Uma articulação que envolve o Supremo Tribunal Federal pode mudar a forma como o dinheiro do petróleo é distribuído no Brasil, e estados como o Acre estão no centro desse debate.
Um grupo formado por 19 estados brasileiros, incluindo o Acre, junto com a Confederação Nacional de Municípios (CNM), apresentou uma proposta para alterar a divisão dos royalties do petróleo e do gás natural. A ideia será analisada pelo STF no dia 6 de maio.
Diferente dos grandes produtores, como Rio de Janeiro, Espírito Santo e São Paulo, o Acre faz parte do grupo que não tem produção significativa de petróleo, mas que busca ampliar sua participação nesses recursos. Para esses estados, a mudança pode representar mais investimentos em áreas como saúde, educação e infraestrutura.
O impasse sobre os royalties começou há mais de uma década. Em 2012, uma lei redefiniu os critérios de distribuição, reduzindo a fatia dos estados produtores e aumentando a dos demais. No entanto, em 2013, a ministra Cármen Lúcia suspendeu os efeitos da lei por meio de uma decisão provisória. Desde então, as regras antigas continuam valendo.
Agora, a nova proposta tenta destravar o tema. Um dos pontos principais é que os estados abririam mão de cobrar valores retroativos que deixaram de receber entre 2013 e 2025. Em troca, seria implantado um novo modelo de divisão, com mudanças graduais ao longo de sete anos, entre 2026 e 2032.
Na prática, isso significaria uma redução progressiva na arrecadação dos estados produtores, enquanto estados como o Acre teriam um aumento gradual nos repasses.
Outro ponto do acordo é a exclusão da chamada Margem Equatorial, uma área com potencial para exploração de petróleo na costa brasileira, por ainda envolver incertezas ambientais e regulatórias.
Os royalties são valores pagos pelas empresas que exploram petróleo como forma de compensação pelos impactos da atividade.
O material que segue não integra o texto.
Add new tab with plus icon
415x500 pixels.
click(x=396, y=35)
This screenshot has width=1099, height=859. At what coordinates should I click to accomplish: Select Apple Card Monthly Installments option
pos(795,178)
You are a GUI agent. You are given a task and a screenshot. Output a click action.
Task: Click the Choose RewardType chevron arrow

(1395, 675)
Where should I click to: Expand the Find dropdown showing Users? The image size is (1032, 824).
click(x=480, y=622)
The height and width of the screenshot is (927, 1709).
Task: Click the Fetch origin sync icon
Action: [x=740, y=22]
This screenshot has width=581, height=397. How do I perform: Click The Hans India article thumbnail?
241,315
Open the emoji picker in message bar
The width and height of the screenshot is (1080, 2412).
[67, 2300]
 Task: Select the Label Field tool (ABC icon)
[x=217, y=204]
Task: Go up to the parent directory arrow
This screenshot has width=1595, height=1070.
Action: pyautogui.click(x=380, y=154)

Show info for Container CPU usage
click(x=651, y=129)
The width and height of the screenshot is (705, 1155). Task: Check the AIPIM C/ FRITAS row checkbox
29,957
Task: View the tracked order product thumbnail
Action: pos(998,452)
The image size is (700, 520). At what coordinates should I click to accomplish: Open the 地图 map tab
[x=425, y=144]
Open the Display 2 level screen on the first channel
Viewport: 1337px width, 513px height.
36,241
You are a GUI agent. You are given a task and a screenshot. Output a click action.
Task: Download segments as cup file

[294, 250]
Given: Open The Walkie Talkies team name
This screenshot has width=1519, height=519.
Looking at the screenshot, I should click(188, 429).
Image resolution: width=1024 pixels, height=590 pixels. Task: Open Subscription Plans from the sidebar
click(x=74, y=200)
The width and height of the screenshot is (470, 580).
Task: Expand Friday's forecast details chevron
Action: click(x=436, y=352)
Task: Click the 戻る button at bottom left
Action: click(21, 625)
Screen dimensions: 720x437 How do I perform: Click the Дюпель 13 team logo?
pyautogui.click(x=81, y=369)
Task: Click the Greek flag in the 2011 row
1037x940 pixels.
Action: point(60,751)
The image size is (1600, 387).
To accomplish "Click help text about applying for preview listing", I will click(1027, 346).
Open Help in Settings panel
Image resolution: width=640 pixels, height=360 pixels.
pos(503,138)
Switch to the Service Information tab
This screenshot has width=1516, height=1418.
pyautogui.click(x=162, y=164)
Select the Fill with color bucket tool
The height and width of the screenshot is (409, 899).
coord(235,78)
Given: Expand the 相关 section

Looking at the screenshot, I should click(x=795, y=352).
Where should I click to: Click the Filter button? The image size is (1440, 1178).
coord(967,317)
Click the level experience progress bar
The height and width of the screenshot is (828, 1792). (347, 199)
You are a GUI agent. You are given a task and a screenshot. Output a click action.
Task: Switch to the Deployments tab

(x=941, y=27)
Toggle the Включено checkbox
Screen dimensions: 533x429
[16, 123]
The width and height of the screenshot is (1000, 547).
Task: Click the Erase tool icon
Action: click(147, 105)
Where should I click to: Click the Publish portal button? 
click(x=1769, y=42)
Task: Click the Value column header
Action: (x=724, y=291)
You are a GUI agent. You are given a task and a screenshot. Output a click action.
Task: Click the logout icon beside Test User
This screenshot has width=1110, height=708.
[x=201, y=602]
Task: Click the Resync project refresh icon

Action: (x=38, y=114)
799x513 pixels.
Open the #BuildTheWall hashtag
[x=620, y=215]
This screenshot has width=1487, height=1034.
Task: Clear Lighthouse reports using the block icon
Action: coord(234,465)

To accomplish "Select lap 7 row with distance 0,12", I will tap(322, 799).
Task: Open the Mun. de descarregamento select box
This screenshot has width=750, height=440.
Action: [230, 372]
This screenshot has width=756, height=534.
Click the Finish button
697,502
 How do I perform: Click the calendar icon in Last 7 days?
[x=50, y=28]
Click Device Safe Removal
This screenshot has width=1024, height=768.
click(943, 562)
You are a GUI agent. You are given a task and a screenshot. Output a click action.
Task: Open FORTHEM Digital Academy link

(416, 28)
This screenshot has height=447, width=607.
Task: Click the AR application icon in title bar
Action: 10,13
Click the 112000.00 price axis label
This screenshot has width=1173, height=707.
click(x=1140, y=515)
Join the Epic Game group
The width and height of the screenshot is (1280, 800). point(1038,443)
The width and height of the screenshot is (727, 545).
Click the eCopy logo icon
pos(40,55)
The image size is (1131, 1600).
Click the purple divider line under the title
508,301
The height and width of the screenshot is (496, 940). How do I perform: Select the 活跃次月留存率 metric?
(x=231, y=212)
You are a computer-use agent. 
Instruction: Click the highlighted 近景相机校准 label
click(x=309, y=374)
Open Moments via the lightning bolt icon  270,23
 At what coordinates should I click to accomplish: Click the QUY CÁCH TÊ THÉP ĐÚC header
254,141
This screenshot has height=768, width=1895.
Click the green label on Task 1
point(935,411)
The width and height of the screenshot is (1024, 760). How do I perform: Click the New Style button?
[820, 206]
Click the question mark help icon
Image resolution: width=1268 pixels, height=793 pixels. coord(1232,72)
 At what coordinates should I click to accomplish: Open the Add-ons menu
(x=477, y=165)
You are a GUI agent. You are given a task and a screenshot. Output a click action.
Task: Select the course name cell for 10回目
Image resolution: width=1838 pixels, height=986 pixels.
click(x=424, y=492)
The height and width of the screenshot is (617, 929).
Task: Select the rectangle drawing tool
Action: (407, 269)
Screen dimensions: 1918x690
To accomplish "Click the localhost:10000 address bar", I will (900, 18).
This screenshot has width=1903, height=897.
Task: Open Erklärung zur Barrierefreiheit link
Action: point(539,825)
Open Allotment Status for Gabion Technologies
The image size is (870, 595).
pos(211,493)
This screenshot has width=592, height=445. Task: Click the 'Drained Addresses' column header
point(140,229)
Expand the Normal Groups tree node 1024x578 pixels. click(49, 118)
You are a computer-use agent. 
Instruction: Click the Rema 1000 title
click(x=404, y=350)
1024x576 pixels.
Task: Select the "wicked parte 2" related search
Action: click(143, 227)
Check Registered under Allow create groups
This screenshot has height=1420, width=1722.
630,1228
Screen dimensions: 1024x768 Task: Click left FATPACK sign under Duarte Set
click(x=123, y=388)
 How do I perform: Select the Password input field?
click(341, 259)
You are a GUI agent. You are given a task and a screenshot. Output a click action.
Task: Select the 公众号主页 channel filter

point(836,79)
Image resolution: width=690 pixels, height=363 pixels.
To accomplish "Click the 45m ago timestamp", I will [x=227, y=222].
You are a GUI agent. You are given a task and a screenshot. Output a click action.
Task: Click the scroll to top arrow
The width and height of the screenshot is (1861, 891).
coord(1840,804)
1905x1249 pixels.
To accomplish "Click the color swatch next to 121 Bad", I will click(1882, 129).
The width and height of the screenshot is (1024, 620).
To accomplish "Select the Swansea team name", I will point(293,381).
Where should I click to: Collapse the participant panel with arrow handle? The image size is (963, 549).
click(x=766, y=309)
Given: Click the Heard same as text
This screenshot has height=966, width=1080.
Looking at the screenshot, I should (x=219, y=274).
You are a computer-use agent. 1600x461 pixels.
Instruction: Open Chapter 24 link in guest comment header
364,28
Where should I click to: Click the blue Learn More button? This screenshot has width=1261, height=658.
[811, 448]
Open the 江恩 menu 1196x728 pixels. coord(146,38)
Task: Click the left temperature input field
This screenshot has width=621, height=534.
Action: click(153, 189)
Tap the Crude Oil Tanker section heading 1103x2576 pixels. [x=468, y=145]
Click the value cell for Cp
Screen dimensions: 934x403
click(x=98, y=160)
Esse dinheiro é distribuído mensalmente entre estados e municípios.
Atualmente, a produção brasileira está concentrada principalmente no Rio de Janeiro, que responde por cerca de 87% do total nacional, seguido por Espírito Santo e São Paulo. Outros estados, como Amazonas, Bahia e Sergipe, também produzem, mas em menor escala.
Caso o acordo avance no STF, o Acre pode passar a receber uma fatia maior desses recursos nos próximos anos, o que pode impactar diretamente o orçamento do estado e a oferta de serviços públicos para a população.